How Does Angular Velocity Influence the Orientation of a Spinning Hoop?

[FreedayFF]

Homework Statement

Kleppner & Kolenkow 7.7
A thin hoop of mass M and radius R is suspended from a string
through a point on the rim of the hoop. If the support is turned with
high angular velocity $$\omega$$, the hoop will spin as shown, with its plane nearly
horizontal and its center nearly on the axis of the support. The string
makes angle $$\alpha$$ with the vertical.
Find, approximately, the small angle ($$\beta$$ between the plane of the
hoop and the horizontal.

Homework Equations

The Attempt at a Solution

torque = RMg cos$$\beta$$
angular momentum = I$$\omega$$

I don't know how to link these equations. I'm not really sure if this is a gyroscope problem to use its formula. Can anyone help me please?
And one question, how do I determine if a system is precessing, means it's a gyroscopic problem or not?
Thanks!

 

[FreedayFF]

anyone please?

 

[gabbagabbahey]

Well, the torque on the loop (about a certain choice of origin) is just the time rate of change of the loops angular momentum (with respect to the same origin) isn't it?

So, choose an appropriate reference point (like the point where the string attaches to the support) and calculate the toque about that reference point (it is not just RMg cos$\beta$) and the angular momentum of the loop avout that same reference point and then set

$\mathbf{\tau}=\frac{d\textbf{L}}{dt}$ and solve for $\beta$...

 

[platonic]

Well, the torque on the loop (about a certain choice of origin) is just the time rate of change of the loops angular momentum (with respect to the same origin) isn't it?

So, choose an appropriate reference point (like the point where the string attaches to the support) and calculate the toque about that reference point (it is not just RMg cos$\beta$) and the angular momentum of the loop avout that same reference point and then set

$\mathbf{\tau}=\frac{d\textbf{L}}{dt}$ and solve for $\beta$...

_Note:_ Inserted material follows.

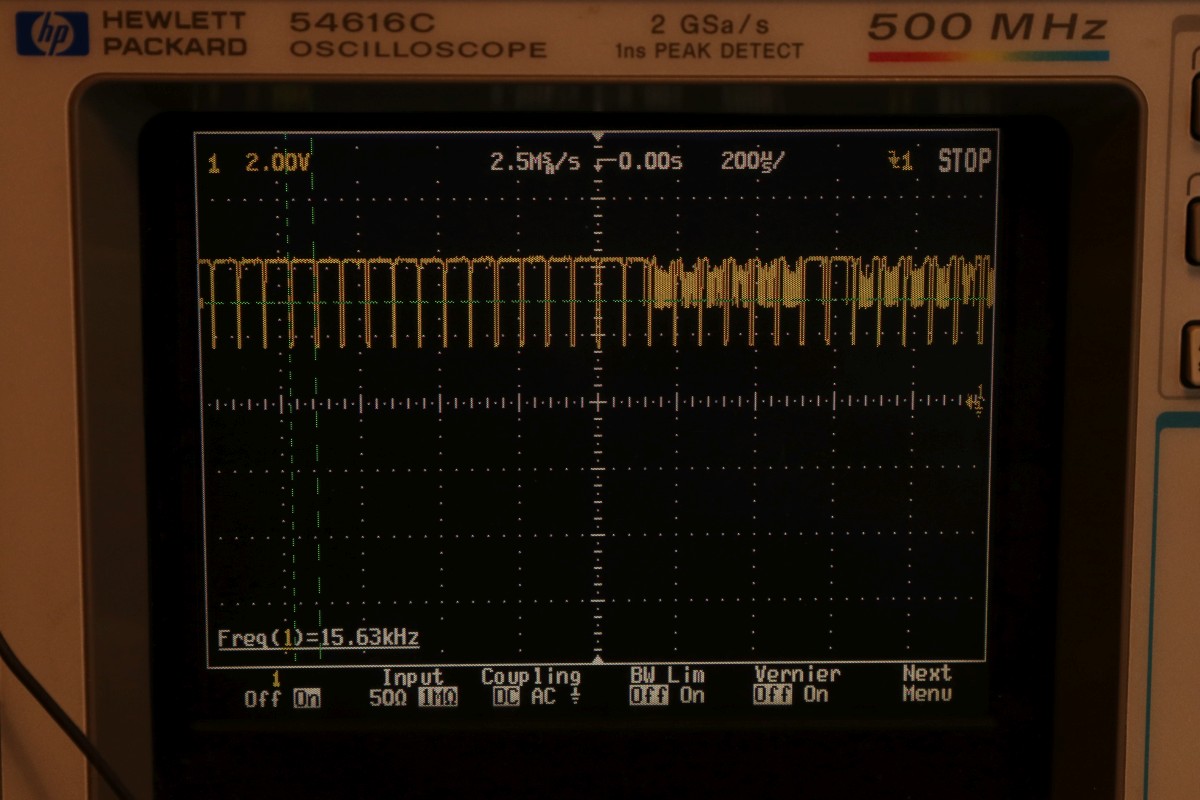Click the trigger source indicator beside STOP

point(900,161)
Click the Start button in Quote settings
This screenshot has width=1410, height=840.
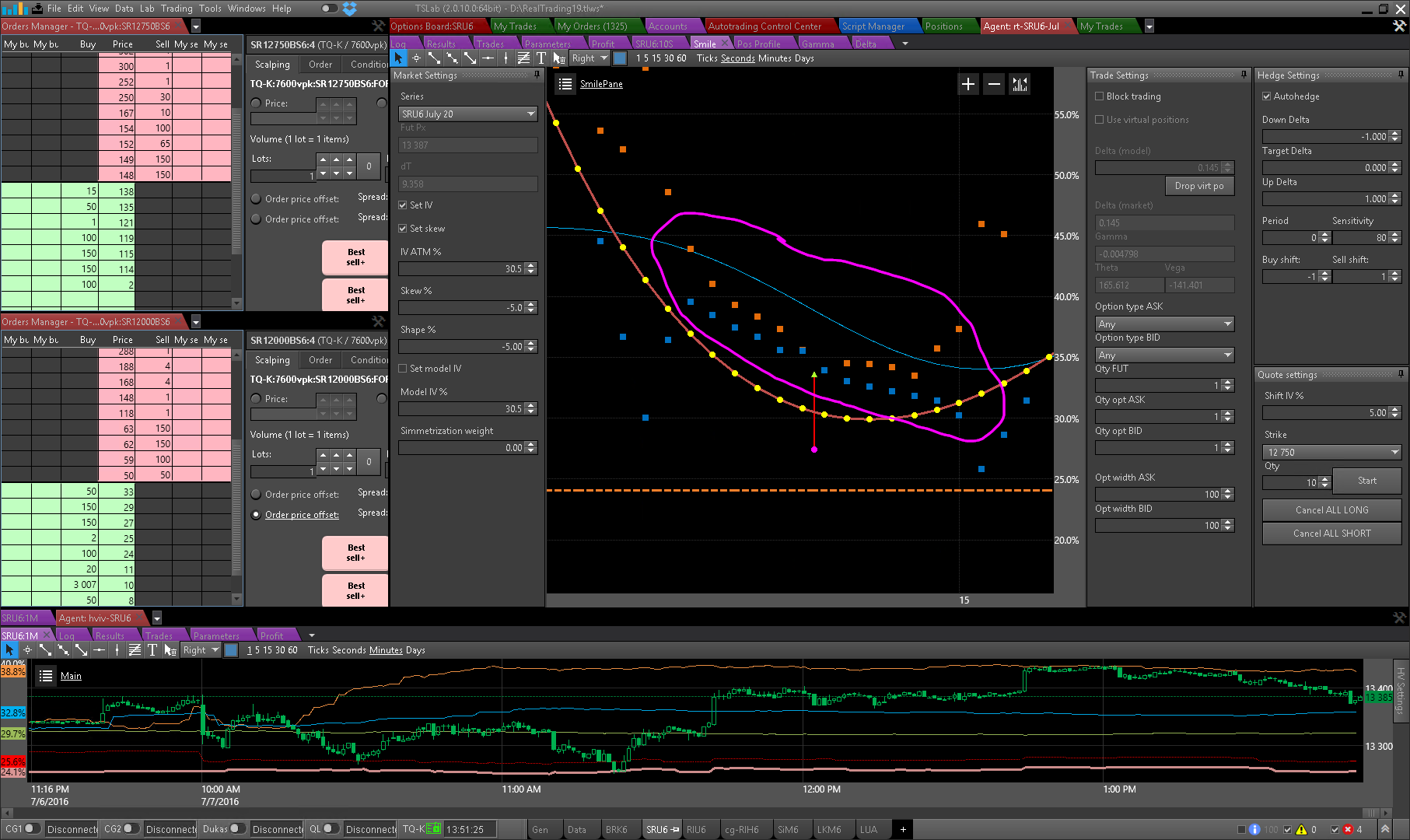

how do you find torque and angular momentum of hoop about that point? the com of rope is not moving with respect to that point, so it seems that torque and angular momentum about that point is zero.

 

[Dmytry]

Homework Statement

Kleppner & Kolenkow 7.7
A thin hoop of mass M and radius R is suspended from a string
through a point on the rim of the hoop. If the support is turned with
high angular velocity $$\omega$$, the hoop will spin as shown, with its plane nearly
horizontal and its center nearly on the axis of the support. The string
makes angle $$\alpha$$ with the vertical.
Find, approximately, the small angle ($$\beta$$ between the plane of the
hoop and the horizontal.

Homework Equations

The Attempt at a Solution

torque = RMg cos$$\beta$$
angular momentum = I$$\omega$$

I don't know how to link these equations. I'm not really sure if this is a gyroscope problem to use its formula. Can anyone help me please?
And one question, how do I determine if a system is precessing, means it's a gyroscopic problem or not?
Thanks!

http://books.google.com/books?id=Hm...ough a point on the rim of the hoop"&f=false"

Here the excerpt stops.